I accidentally had sex with my boyfriend's twin last night...and he didn't stop me.
How was it?
Fantastic, but that's not the point.
There's a hobo dancing by himself. Is anyone going to ask how he got in the house?
im vomiting on the 4th floor cause no one knows me there
Do you know who the random guy who just walked in to kiss me goodnight is?
I just told a kid I was in a wheelchair because Santa shot me due to me being on the naughty list. You should have seen this little bastards face
how did we start talking about space blow jobs?
No it's okay, we're just driving to random places with the portable stripper pole and causing a ruckus.
Oh that's normal
Jesus told me in my dream not to go to the party. I am athiest for tonight PARTY ON
I hate waking up Sunday morning and thinks "how many friends did I lose last night".... Normally it's between 1-5.
Her delivery came. She's ordered a pack of 144 condoms.
The guy who was interviewing me asked if I had coke on my pants. You win this time Las Vegas
i just remember that i was on top of him and he wasnt contributing to the event much.. god i hope he wasnt asleap.

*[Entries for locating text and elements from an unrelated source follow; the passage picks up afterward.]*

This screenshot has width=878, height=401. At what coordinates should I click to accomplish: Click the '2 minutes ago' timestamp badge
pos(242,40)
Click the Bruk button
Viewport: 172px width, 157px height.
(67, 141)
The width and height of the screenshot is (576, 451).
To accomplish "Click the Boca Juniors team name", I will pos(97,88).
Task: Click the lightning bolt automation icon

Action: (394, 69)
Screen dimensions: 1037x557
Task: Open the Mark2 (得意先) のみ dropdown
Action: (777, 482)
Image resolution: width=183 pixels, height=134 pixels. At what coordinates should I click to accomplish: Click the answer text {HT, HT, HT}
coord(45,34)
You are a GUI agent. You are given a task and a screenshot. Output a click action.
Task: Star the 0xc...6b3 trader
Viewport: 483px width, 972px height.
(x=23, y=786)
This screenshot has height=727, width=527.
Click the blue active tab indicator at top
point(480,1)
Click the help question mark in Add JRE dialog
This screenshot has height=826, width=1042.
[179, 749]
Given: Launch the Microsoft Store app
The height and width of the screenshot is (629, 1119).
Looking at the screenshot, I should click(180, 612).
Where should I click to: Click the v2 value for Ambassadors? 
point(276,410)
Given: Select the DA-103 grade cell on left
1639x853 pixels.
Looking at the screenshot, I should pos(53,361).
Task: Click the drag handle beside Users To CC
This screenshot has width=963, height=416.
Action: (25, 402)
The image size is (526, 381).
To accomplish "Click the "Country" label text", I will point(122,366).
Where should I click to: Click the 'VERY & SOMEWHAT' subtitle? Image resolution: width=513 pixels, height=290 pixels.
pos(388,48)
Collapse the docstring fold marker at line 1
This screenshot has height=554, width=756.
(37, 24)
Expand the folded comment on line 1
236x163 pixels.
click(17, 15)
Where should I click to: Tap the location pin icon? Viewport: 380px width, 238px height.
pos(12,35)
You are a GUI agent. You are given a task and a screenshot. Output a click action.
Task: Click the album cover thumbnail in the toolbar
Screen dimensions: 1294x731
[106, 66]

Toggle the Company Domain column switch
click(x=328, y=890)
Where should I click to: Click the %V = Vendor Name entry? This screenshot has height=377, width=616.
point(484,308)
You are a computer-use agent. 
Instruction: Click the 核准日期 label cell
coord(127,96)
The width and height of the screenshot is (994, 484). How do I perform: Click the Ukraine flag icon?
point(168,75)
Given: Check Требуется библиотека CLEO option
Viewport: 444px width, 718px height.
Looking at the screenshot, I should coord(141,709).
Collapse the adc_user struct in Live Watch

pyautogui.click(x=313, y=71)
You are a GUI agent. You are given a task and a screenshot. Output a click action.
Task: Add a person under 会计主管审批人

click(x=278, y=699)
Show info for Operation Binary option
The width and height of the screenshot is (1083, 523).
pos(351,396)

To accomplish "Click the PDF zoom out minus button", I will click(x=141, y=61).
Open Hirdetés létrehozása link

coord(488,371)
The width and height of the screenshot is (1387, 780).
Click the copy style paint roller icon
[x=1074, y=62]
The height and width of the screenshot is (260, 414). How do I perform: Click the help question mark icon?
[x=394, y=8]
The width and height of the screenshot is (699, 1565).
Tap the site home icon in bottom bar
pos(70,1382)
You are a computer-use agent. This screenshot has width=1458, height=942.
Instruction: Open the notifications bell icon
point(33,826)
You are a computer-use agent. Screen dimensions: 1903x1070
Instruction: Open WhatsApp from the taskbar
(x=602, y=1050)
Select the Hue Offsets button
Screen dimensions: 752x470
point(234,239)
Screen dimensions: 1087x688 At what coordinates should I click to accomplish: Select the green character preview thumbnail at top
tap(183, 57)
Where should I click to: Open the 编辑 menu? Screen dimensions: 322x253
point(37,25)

It’s gonna be hard being interviewed by this girl without remembering the time she showed me her nipple piercings at Dylan’s party
You aaa... you ever forget to wipe your ass?
Very mixed signals tonight. He gave me the best handjob while gloating about the Superbowl to his dad on the phone. When he was done he left me on the sofa alone for ten minutes before returning with wet wipes beer and nachos.